String Quartet (Barber)

The String Quartet in B minor, Op. 11 was written in 1935–36 by Samuel Barber. Barber arranged the middle movement for string orchestra as his well-known Adagio for Strings in 1936. Barber continued to revise the piece, particularly the finale, until 1943.

  1. Molto allegro e appassionato
  2. Molto adagio [attacca]
  3. Molto allegro (come prima)

Begun while living in Austria with his partner Gian Carlo Menotti after Barber's Prix de Rome, Barber intended that the quartet be premiered by the Curtis String Quartet, but did not finish the piece in time for their concert tour. On September 19, 1936, Barber wrote their cellist Orlando Cole: "I have just finished the slow movement of my quartet today—it is a knockout! Now for a Finale." Having completed a finale, the string quartet was premiered in its provisional form by the Pro Arte Quartet on December 14, 1936, at the Villa Aurelia in Rome. Afterward Barber withdrew the finale so as to rewrite it, which he did by April 1937. He rewrote it again before it was published.

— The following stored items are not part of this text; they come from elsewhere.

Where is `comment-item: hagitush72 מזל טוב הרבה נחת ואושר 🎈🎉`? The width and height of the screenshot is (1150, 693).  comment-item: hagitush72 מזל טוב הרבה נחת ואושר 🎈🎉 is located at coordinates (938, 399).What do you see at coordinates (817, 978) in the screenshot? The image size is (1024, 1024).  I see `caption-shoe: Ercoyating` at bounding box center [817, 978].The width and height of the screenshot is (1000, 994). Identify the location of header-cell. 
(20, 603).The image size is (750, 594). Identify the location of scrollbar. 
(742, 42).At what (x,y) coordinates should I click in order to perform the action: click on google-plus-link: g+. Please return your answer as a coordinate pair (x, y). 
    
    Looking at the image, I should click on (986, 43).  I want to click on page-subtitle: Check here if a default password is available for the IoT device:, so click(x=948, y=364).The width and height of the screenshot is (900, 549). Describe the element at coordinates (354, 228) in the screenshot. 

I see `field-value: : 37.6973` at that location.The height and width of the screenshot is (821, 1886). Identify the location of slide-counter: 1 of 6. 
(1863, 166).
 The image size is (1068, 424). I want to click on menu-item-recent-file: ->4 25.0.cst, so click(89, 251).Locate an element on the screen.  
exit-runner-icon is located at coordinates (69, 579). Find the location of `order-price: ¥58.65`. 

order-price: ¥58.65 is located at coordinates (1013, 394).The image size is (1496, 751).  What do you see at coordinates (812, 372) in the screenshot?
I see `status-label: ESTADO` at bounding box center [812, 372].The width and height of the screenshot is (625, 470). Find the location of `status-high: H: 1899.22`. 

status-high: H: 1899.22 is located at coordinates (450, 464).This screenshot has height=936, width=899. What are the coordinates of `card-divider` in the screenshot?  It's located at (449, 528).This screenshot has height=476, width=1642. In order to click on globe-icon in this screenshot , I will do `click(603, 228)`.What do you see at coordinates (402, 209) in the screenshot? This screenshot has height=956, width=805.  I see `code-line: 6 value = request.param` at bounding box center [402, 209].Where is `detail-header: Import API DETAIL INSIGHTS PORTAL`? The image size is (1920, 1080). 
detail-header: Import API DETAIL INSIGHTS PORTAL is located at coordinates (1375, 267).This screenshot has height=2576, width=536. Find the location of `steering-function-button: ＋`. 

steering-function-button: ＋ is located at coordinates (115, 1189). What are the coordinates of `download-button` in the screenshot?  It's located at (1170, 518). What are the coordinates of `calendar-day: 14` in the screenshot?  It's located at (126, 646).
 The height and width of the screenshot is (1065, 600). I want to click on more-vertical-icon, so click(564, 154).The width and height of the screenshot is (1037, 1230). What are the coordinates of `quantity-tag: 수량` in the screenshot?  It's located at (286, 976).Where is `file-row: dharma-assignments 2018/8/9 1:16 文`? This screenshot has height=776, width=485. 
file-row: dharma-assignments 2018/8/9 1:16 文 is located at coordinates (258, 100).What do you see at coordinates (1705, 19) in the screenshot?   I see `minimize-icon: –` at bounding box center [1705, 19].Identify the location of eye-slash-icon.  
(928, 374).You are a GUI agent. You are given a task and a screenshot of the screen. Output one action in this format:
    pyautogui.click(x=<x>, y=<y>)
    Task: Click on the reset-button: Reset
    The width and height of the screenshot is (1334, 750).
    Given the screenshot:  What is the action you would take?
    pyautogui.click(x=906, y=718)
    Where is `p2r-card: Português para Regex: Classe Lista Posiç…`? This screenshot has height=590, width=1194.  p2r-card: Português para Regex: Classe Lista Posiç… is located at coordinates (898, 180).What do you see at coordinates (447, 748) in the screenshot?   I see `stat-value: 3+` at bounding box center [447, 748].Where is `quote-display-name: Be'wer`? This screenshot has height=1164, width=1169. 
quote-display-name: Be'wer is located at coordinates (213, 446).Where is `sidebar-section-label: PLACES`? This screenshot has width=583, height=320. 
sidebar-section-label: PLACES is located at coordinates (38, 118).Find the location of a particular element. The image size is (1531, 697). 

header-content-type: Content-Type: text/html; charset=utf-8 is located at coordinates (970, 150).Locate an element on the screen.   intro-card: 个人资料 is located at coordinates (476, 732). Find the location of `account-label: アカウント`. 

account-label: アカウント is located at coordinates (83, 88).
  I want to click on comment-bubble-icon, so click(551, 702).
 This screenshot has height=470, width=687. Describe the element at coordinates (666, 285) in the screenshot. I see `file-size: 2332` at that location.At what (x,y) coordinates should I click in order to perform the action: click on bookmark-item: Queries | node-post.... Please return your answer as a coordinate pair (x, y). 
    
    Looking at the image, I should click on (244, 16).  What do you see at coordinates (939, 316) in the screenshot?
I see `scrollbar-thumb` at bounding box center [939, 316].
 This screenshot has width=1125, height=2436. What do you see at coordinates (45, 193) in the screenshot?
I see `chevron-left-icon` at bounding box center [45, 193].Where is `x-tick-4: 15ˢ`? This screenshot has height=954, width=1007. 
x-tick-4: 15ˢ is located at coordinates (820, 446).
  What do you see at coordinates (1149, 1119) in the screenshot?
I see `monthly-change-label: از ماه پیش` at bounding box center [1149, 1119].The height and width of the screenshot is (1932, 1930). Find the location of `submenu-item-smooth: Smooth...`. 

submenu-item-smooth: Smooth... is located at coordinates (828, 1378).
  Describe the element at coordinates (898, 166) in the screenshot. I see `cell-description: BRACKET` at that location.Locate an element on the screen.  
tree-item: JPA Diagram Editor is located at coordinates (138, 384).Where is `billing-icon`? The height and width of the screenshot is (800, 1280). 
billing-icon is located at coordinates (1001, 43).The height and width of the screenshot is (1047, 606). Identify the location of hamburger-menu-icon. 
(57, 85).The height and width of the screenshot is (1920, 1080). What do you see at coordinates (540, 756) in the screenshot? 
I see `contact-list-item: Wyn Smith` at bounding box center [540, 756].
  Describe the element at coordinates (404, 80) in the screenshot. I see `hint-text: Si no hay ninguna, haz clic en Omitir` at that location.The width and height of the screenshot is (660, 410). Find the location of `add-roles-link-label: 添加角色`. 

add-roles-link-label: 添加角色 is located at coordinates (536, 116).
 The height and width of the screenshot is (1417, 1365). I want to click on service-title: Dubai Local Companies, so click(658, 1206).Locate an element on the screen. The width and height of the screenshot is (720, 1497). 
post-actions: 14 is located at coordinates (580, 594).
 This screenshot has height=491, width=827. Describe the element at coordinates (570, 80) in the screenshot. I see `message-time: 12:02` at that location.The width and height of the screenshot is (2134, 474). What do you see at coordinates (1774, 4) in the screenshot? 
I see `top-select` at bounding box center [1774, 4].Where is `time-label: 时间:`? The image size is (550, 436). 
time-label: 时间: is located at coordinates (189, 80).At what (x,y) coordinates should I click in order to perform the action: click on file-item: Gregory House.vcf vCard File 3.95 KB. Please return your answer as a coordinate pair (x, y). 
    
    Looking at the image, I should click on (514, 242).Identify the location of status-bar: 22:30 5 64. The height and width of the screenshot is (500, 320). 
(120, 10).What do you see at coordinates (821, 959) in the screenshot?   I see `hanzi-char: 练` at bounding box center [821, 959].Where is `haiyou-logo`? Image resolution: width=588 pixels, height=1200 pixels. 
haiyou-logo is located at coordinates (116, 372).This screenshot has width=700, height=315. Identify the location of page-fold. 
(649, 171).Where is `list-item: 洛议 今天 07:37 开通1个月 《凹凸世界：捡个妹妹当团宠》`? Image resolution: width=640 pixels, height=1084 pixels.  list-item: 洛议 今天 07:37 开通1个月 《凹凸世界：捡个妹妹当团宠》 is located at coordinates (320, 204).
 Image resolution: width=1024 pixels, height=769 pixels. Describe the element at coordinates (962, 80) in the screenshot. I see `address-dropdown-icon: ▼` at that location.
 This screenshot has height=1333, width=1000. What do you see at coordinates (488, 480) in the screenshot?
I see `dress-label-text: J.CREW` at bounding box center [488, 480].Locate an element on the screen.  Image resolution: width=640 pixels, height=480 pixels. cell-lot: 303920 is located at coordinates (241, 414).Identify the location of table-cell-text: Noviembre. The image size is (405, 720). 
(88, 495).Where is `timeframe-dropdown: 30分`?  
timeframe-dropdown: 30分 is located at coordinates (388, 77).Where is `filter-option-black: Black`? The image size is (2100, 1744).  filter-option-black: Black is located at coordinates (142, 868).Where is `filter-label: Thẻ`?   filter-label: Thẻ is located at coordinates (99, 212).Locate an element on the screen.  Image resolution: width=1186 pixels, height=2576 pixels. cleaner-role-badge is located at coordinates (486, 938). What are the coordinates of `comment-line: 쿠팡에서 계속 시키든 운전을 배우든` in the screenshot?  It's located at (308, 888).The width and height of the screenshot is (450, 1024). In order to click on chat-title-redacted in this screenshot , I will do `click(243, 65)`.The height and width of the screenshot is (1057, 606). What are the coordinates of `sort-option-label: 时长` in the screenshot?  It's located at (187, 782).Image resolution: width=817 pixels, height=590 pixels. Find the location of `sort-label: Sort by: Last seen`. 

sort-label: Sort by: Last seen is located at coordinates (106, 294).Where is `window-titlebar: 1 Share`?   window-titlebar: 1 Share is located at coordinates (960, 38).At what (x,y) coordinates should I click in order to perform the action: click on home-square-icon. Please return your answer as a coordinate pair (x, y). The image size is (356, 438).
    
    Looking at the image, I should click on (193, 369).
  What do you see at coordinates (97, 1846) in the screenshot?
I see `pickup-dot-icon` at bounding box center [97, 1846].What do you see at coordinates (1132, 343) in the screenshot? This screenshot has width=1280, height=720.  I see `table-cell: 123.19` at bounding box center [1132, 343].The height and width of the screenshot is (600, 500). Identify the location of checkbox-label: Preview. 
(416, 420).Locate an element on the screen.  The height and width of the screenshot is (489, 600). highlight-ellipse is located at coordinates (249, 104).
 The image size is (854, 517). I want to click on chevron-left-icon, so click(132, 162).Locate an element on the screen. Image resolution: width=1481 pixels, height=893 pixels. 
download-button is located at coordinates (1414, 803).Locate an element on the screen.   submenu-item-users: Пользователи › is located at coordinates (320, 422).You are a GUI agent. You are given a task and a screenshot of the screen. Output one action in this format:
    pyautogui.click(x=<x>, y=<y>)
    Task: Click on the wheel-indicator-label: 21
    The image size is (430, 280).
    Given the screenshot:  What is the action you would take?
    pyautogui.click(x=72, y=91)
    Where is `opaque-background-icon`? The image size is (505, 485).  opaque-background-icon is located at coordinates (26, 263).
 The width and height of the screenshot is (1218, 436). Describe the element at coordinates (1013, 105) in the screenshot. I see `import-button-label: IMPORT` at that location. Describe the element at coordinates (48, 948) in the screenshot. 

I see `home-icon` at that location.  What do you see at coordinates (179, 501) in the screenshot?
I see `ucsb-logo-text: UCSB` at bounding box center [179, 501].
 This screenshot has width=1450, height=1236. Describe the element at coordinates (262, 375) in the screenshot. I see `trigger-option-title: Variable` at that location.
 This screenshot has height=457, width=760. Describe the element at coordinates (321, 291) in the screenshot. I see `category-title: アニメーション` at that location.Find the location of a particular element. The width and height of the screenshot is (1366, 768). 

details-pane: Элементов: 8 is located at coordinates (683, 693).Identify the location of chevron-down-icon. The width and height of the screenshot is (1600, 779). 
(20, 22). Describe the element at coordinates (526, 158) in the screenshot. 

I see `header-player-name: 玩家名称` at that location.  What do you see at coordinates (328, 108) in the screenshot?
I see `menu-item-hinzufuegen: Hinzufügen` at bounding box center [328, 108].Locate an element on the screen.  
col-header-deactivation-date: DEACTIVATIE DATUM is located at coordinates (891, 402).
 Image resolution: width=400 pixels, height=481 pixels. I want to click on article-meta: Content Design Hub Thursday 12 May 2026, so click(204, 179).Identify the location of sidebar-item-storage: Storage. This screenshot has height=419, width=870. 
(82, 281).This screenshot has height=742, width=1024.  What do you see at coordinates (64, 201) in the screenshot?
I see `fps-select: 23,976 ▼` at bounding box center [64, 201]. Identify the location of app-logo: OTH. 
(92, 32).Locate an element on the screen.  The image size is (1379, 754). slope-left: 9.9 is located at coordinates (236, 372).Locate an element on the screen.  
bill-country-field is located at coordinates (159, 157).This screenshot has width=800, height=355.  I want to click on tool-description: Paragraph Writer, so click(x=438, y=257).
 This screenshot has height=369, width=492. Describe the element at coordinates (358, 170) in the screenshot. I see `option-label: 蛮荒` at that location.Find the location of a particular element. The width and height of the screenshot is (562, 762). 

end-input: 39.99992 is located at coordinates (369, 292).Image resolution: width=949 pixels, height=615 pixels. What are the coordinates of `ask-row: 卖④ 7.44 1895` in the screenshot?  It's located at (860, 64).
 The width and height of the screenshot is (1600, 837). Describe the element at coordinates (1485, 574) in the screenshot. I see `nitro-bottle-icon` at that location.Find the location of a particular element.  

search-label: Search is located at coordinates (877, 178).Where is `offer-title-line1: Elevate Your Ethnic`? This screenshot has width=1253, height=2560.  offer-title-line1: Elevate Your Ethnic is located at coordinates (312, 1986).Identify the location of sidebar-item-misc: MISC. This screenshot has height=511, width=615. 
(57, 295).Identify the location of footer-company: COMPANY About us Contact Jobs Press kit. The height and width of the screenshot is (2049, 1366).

The final form was premiered by the Budapest Quartet on May 28, 1943, at the Library of Congress in Washington, D.C.[1]

The opening movement is in sonata form, the second movement a famous adagio, and the final version of the finale, added to the second movement attacca, is shortened, lasting two-minutes, and revisits themes from the opening movement, thereby creating a cyclic form for the quartet.[2] The opening movement has three theme areas, the first a dramatic motif stated in unison by all four instruments, the second slinky chorale like music, and the third a yearning lyrical melody.[2] The quartet as a whole is in the key of B minor,[2] however the central movement is in B minor.[3] The materials of the second movement consist of "a very slow and extended melody built from stepwise intervals, slightly varied in its numerous repetitions, uncoiling over (or in the midst of) sustained chords that change with note-by-note reluctance, all of it building into a powerful climax at the high end of the instruments' range and then quickly receding to the contemplative quietude that ultimately defines this musical expanse."[3]

Barber accepted a commission for a second string quartet in 1947, but never got past a few pages of sketches.[3]